> Tarefa do exercício A
Apresente como lista numerada, sem linhas em branco, o trecho das linhas dos dados fornecidos que vai desde a linha que contém "This screenshot has width=656, height=445." até ao fim dessas linhas, incluindo ambos os extremos. Omita as imagens na resposta.

> Texto da página
========

Acordam, em conferência, na Secção Criminal, do Tribunal da Relação de Évora:

1. RELATÓRIO
1.1. Nestes autos, foi deduzida acusação pelo Ministério Público, em 17/03/2011, contra o arguido (…), melhor identificado a fls. 50, sendo-lhe imputada a prática, em 20/02/2010, em autoria material de um crime de furto, na forma tentada, p. e p. pelas disposições conjugadas dos artigos 203º, n.ºs 1 e 2, 22º e 23º, todos do Código Penal.
1.2. Recebida a acusação, sendo desconhecido o paradeiro do arguido, não foi designada data para julgamento, tendo o arguido sido declarado contumaz, por despacho proferido em 27/09/2012.
1.3. Em face da entrada em vigor, em 21/03/2013, da Lei n.º 19/2013, que alterou a redação do artigo 207º, n.º 2, do Código Penal, que alterou a natureza do crime de furto simples por cuja prática o arguido foi acusado, de semipúblico para particular, promoveu o Ministério Público, em 22/06/2020, que se notificasse o ofendido para se constituir assistente (artigo 246º, n.º 4, do CPP), no prazo de 10 dias, com a advertência de que não o fazendo, os autos seriam arquivados, por falta de legitimidade do MP para prosseguir o procedimento criminal.
1.4. Por despacho judicial proferido em 09/12/2020, foi declarado extinto o procedimento criminal contra o arguido, por falta de por falta de legitimidade do Ministério Público para o procedimento criminal, pela prática do crime de furto simples por o arguido foi acusado nos autos – em face da entrada em vigor da Lei n.º 19/2013, de 21 fevereiro, que alterou a natureza de tal crime e por força da aplicação de lei penal mais favorável ao arguido, nos termos previstos no artigo 2º, n.º 4, do CPP – e determinado o oportuno arquivamento dos autos.
1.5. Inconformado com o decidido no referido despacho, recorreu o Ministério Público, para este Tribunal da Relação, extraindo da motivação do recurso apresentada, as seguintes conclusões:
«I - Nos presentes autos, o arguido (…) foi acusado pela prática de um crime de furto simples, na forma tentada, p. e p. pelos artigos 203.º, nºs 1 e 2, 22.º e 23.º, todos do Código Penal.
II - Sucede que, por despacho de fls. 302-303, a Mma. Juíza a quo declarou extinto o procedimento criminal, atenta a entrada em vigor da Lei n.º 19/2013, de 21 de Fevereiro, que alterou a natureza do crime em causa, entendendo ser este o regime mais favorável a aplicar ao arguido, e consequentemente declarou extinto o procedimento criminal pela prática de tal ilícito, por entender que o Ministério Público carece de legitimidade para tal, uma vez que o ofendido apenas apresentou queixa mas não se constituiu assistente, decisão de que discordamos.

========

> Dados fornecidos
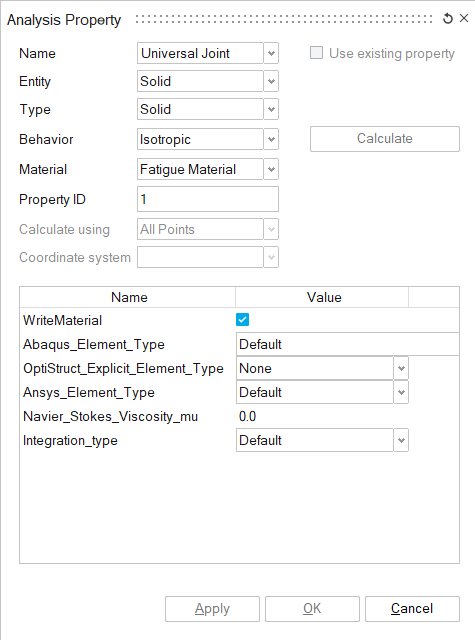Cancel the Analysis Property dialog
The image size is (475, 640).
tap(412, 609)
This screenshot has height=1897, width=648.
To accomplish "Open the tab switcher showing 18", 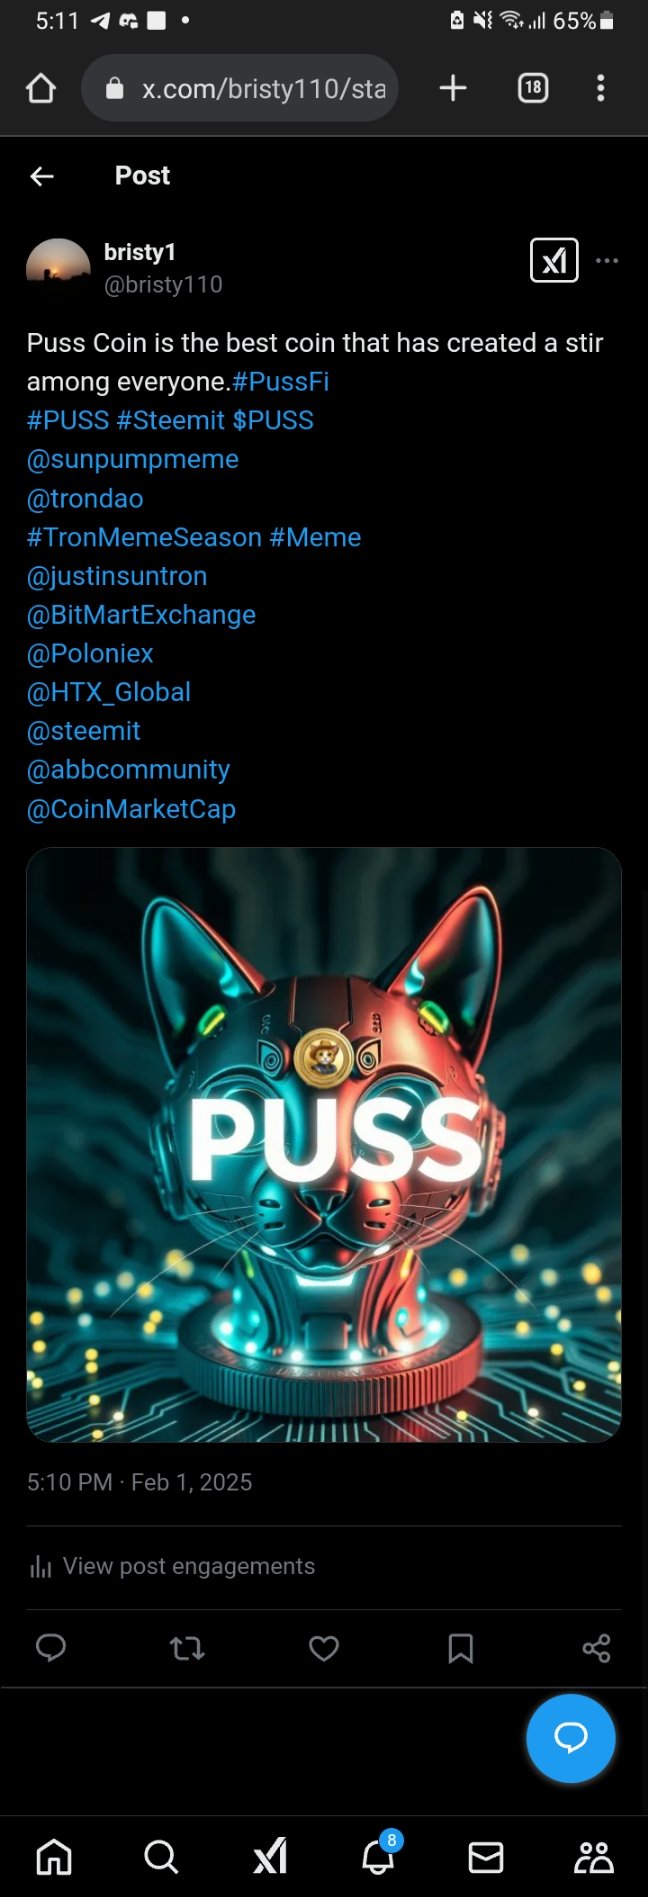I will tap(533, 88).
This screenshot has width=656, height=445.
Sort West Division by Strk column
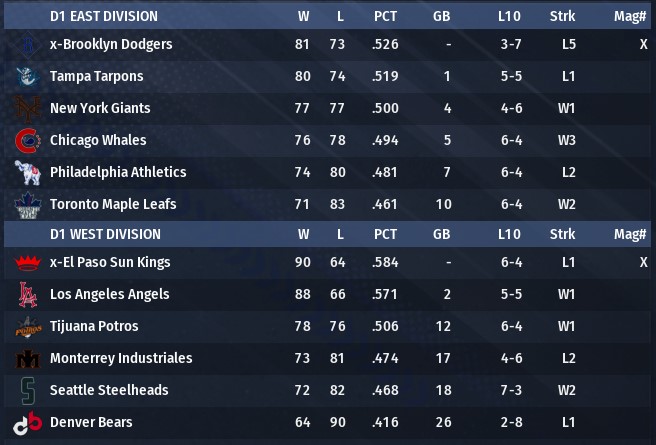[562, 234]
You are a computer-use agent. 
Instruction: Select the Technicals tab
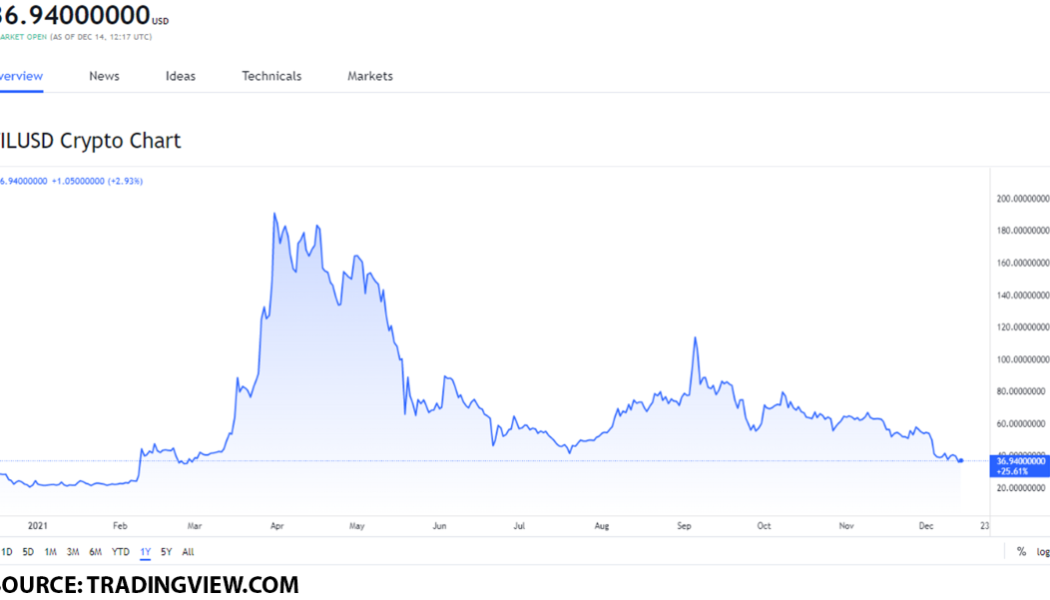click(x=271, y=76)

========

> Tarefa do exercício B
Imprima, com fidelidade integral, o trecho do texto da página que vai desde "1. RELATÓRIO" até "proferido em 27/09/2012.".

> Resposta à tarefa A
1. This screenshot has width=656, height=445.
2. Sort West Division by Strk column
3. [562, 234]
4. You are a computer-use agent. 
5. Instruction: Select the Technicals tab
6. click(x=271, y=76)

> Resposta à tarefa B
1. RELATÓRIO
1.1. Nestes autos, foi deduzida acusação pelo Ministério Público, em 17/03/2011, contra o arguido (…), melhor identificado a fls. 50, sendo-lhe imputada a prática, em 20/02/2010, em autoria material de um crime de furto, na forma tentada, p. e p. pelas disposições conjugadas dos artigos 203º, n.ºs 1 e 2, 22º e 23º, todos do Código Penal.
1.2. Recebida a acusação, sendo desconhecido o paradeiro do arguido, não foi designada data para julgamento, tendo o arguido sido declarado contumaz, por despacho proferido em 27/09/2012.